EXCERPTED DATA:

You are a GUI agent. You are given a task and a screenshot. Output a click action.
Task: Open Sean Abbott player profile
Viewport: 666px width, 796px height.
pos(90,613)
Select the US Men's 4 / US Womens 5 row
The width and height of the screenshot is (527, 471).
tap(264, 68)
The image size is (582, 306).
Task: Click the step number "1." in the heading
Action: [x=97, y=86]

---

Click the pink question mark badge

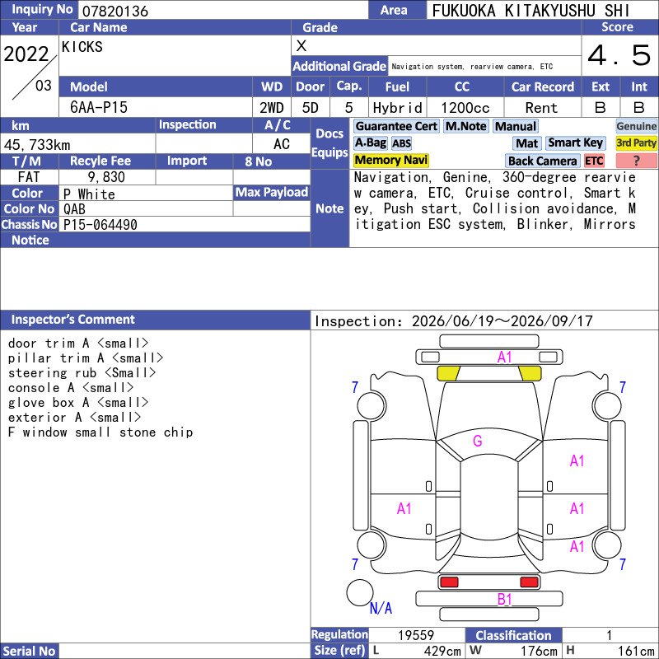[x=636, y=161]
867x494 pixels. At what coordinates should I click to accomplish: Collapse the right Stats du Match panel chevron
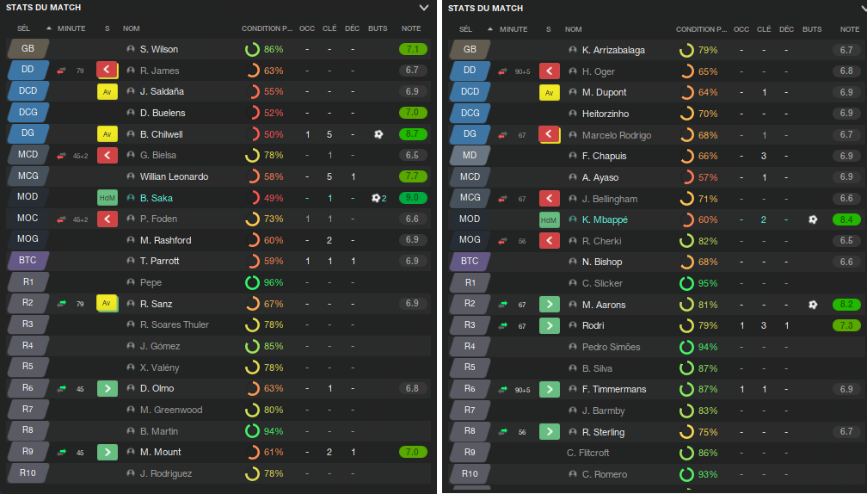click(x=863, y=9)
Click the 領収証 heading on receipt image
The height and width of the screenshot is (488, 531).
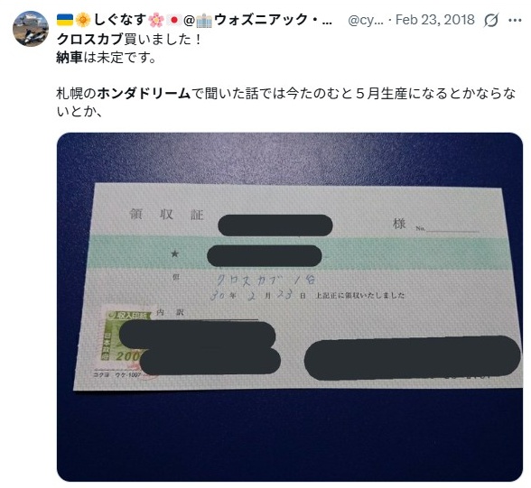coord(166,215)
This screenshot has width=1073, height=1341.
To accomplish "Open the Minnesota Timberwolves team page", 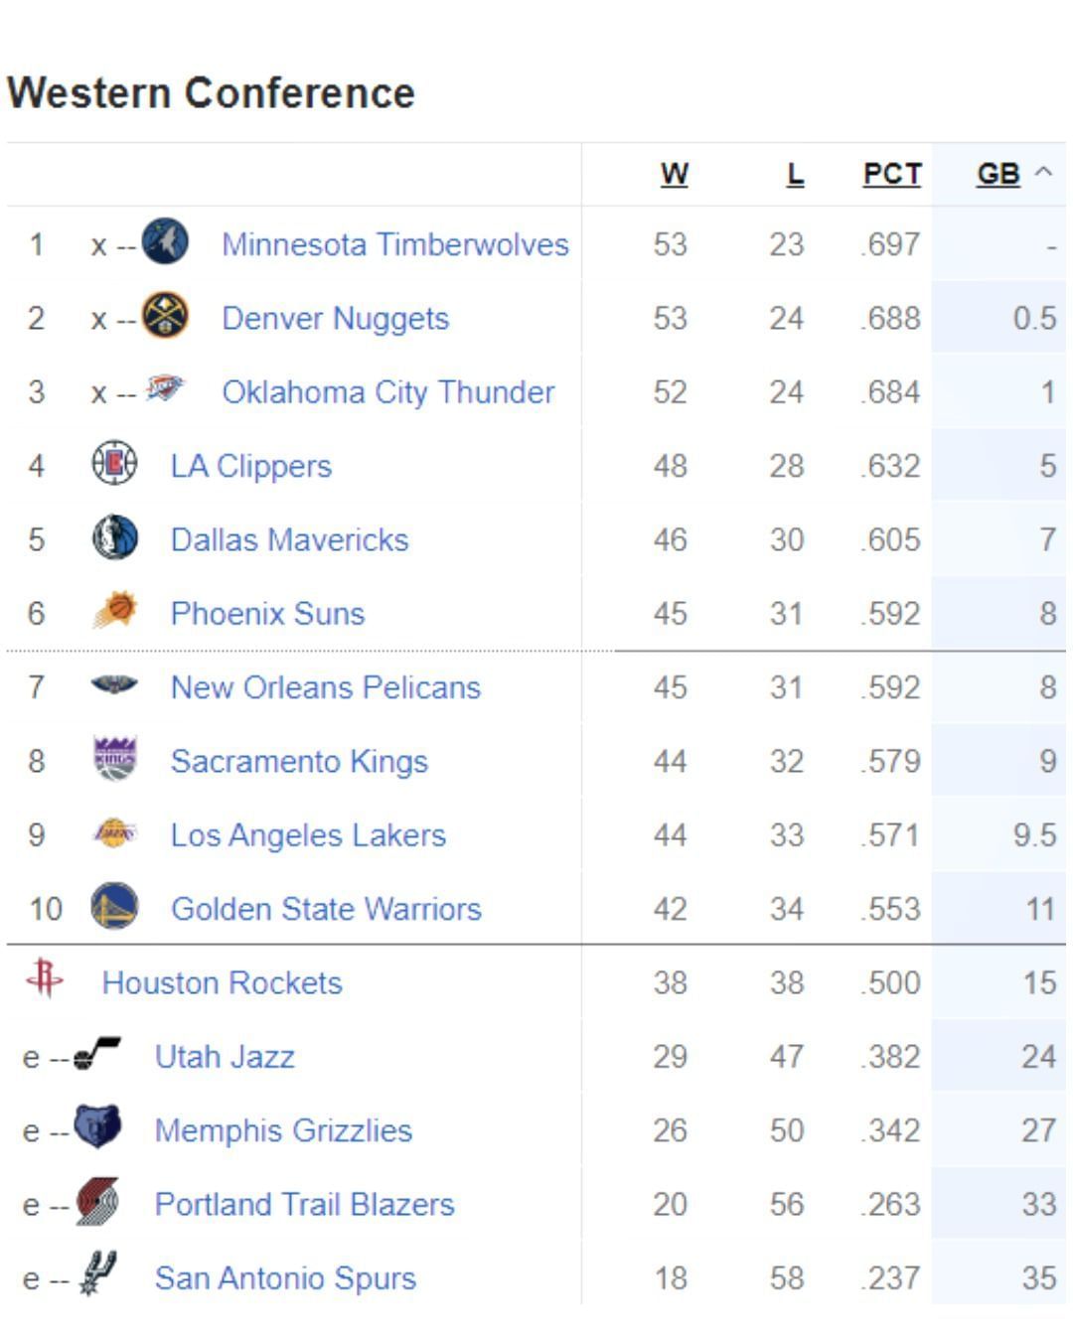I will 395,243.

--

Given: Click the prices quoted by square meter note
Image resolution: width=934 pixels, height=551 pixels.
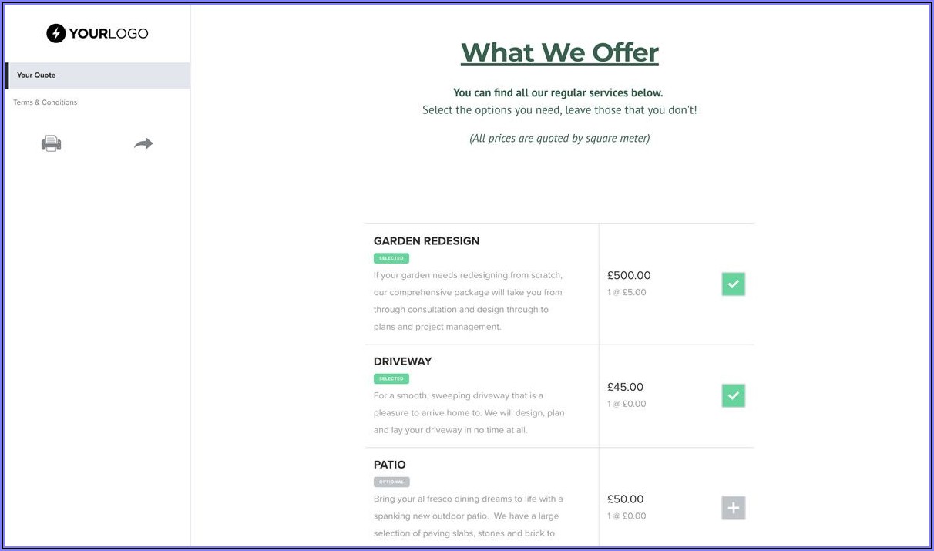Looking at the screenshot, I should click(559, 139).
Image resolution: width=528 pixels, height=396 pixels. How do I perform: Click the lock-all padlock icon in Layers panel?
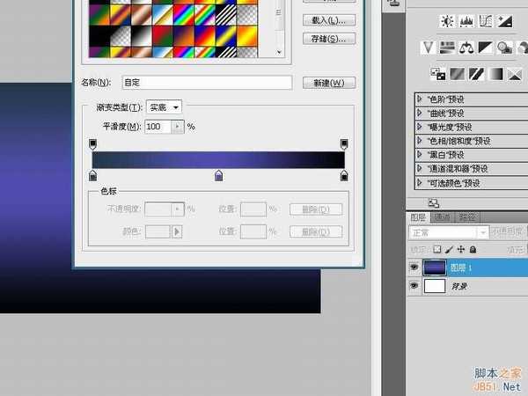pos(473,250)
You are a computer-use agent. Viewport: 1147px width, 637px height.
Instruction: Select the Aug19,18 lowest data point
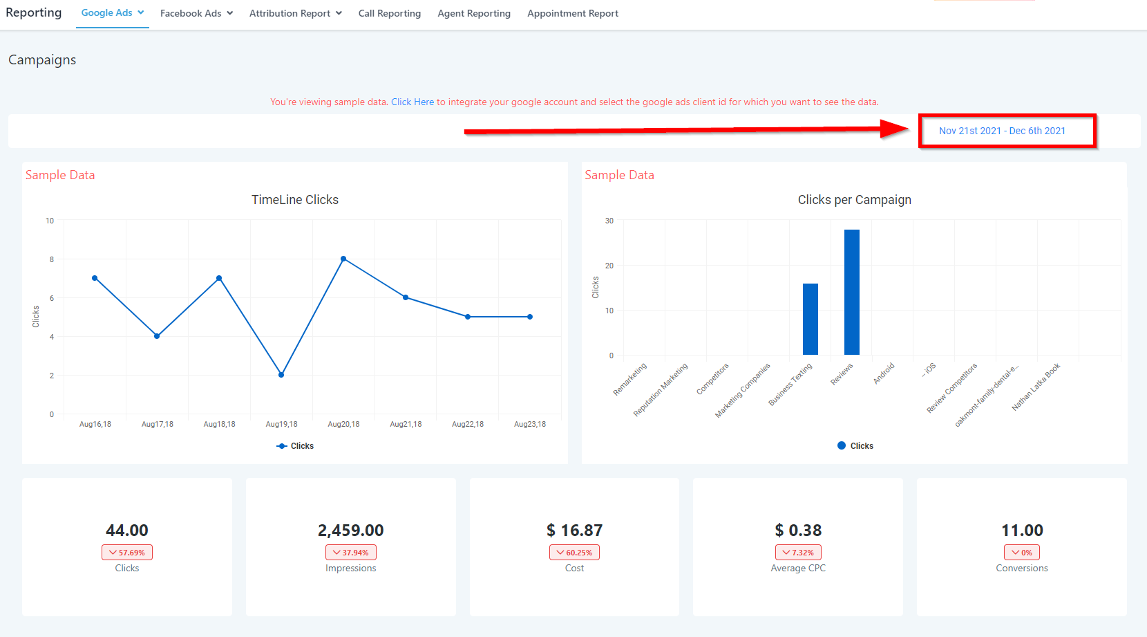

GOAL:
Please give the entries as a JSON list of strings, one string per line, starting with the line that contains "Image resolution: width=528" and going on through the line that contains "Instruction: Select the", skipping blank lines. Leave the pictures out of the list.

FULL RESPONSE:
[
  "Image resolution: width=528 pixels, height=396 pixels. How do I perform: Click the lock-all padlock icon in Layers panel?",
  "pos(473,250)",
  "You are a computer-use agent. Viewport: 1147px width, 637px height.",
  "Instruction: Select the Aug19,18 lowest data point"
]